Recorded data:
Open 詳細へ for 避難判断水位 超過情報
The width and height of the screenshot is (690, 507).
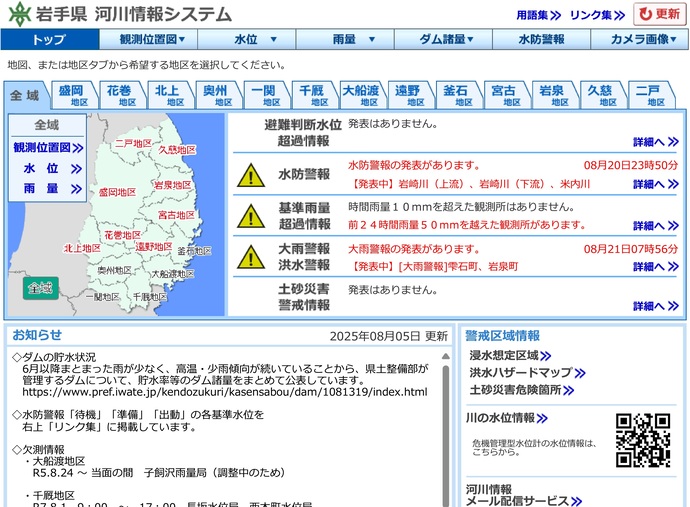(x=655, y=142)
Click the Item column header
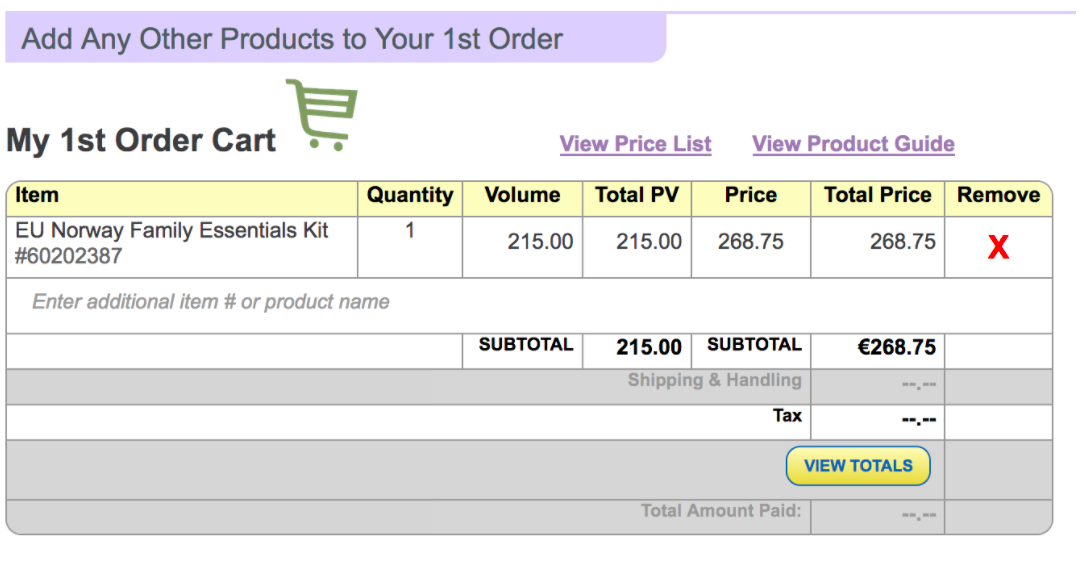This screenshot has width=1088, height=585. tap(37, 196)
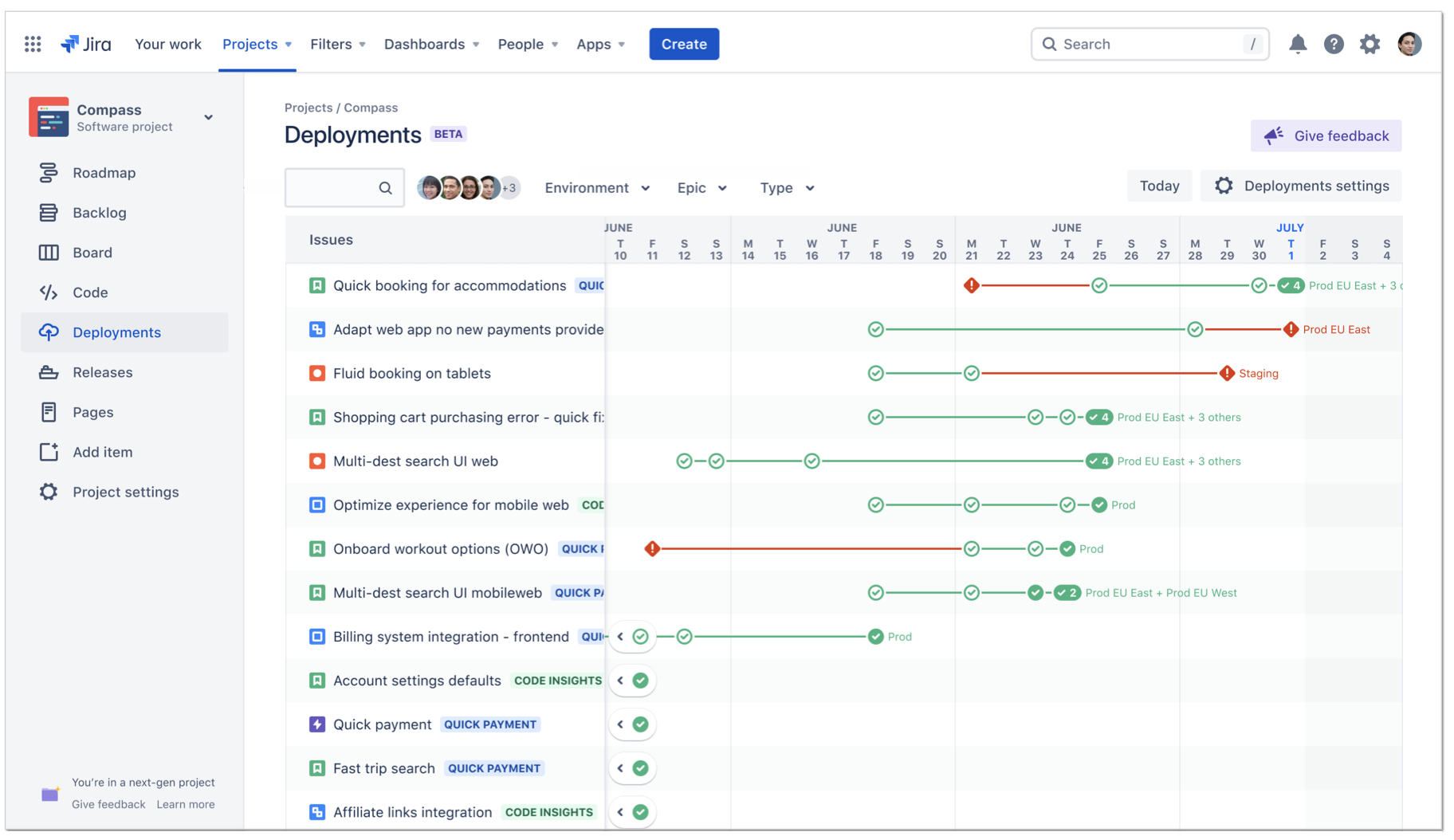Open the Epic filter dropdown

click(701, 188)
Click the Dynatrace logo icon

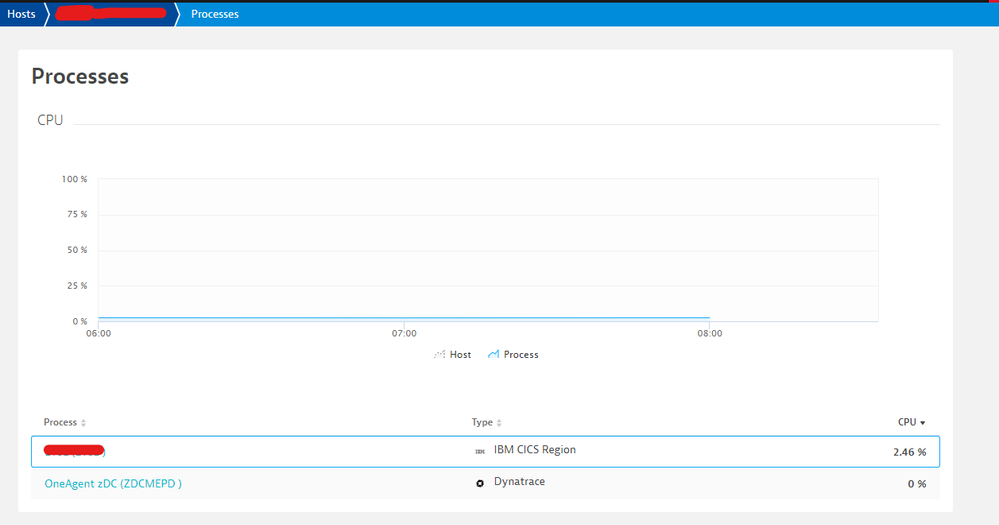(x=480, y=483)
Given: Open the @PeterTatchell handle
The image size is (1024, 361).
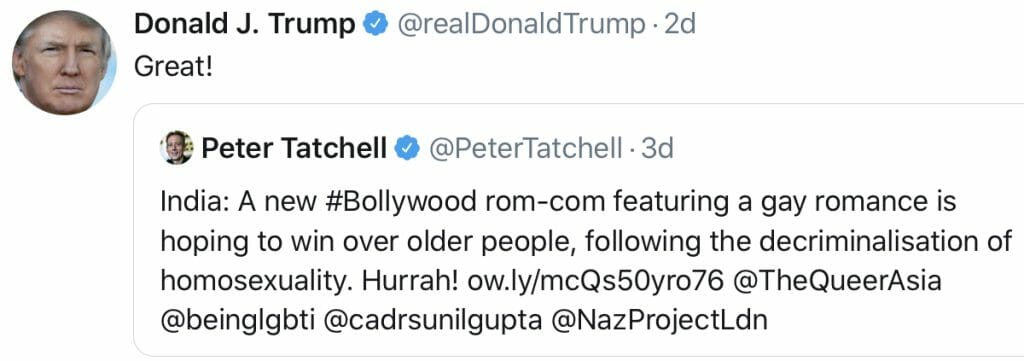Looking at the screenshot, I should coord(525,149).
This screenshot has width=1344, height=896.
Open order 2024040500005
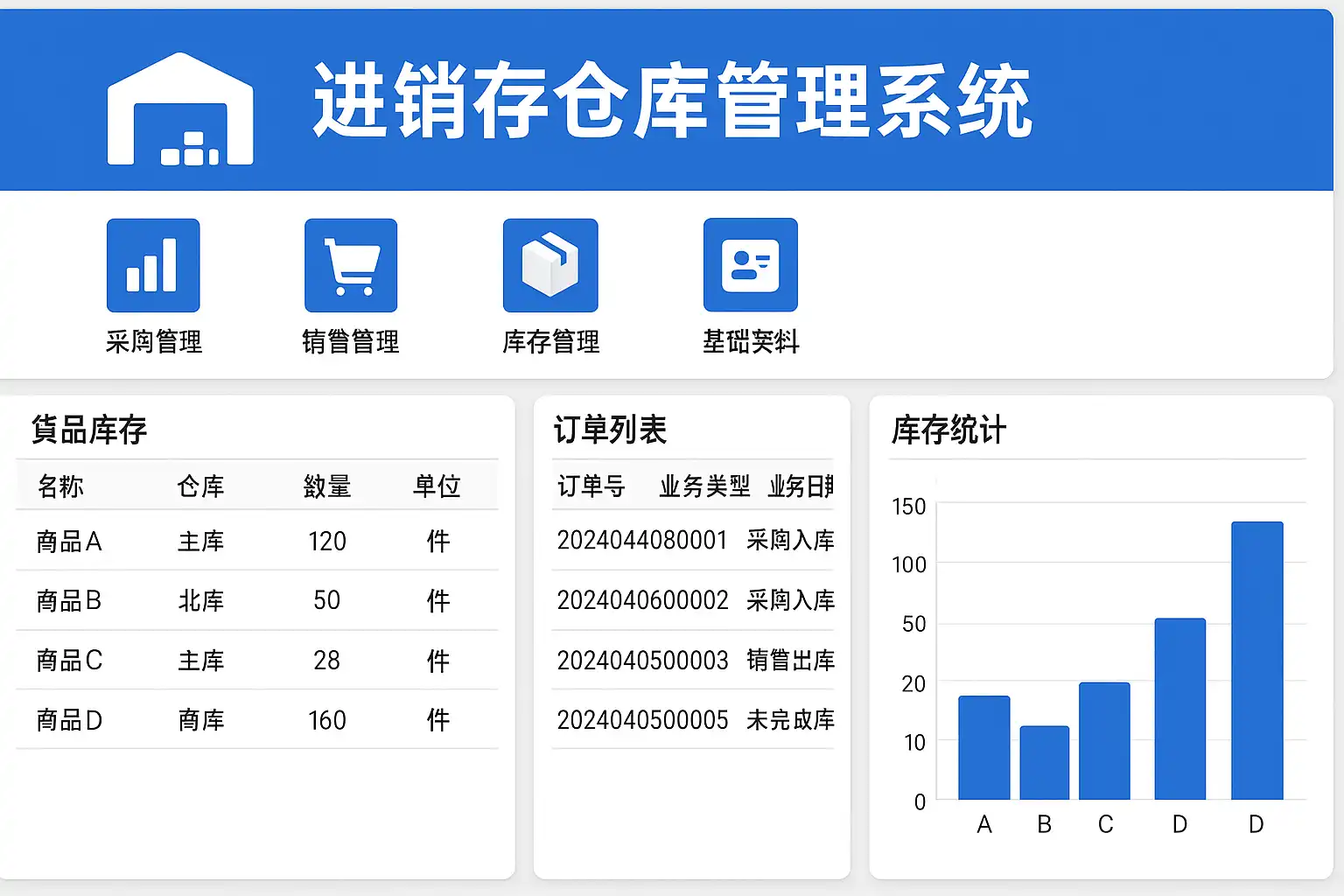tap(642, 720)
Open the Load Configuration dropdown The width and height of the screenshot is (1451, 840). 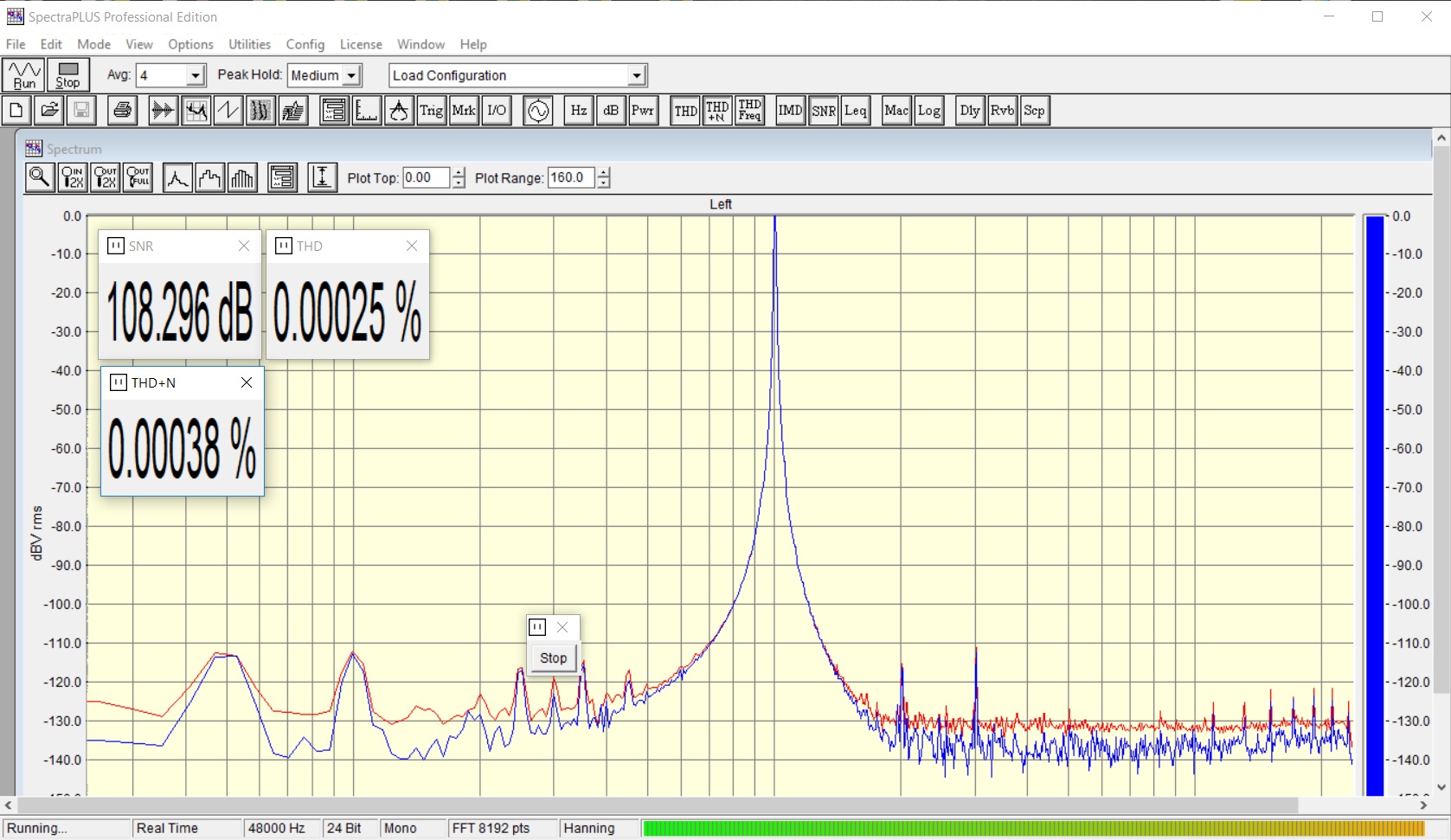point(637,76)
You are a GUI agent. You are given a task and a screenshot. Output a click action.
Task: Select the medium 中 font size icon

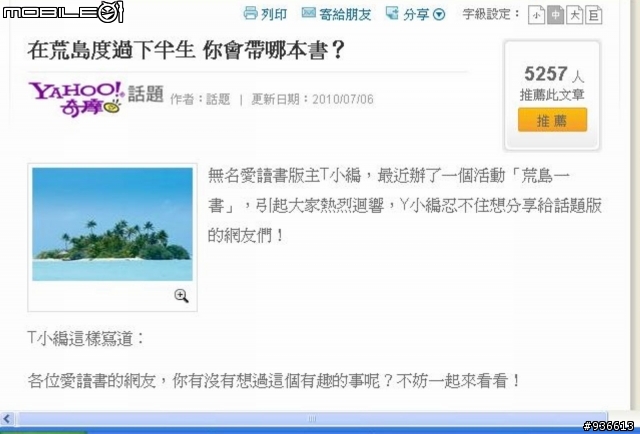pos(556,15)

■ Assignment
Print only the lines from the line that contains "You are a GUI" to the final line of the data, inclusive. Pictures stay out.

■ Worked solution
You are a GUI agent. You are given a task and a screenshot. Output a click action.
Task: Select the medium 中 font size icon

pos(556,15)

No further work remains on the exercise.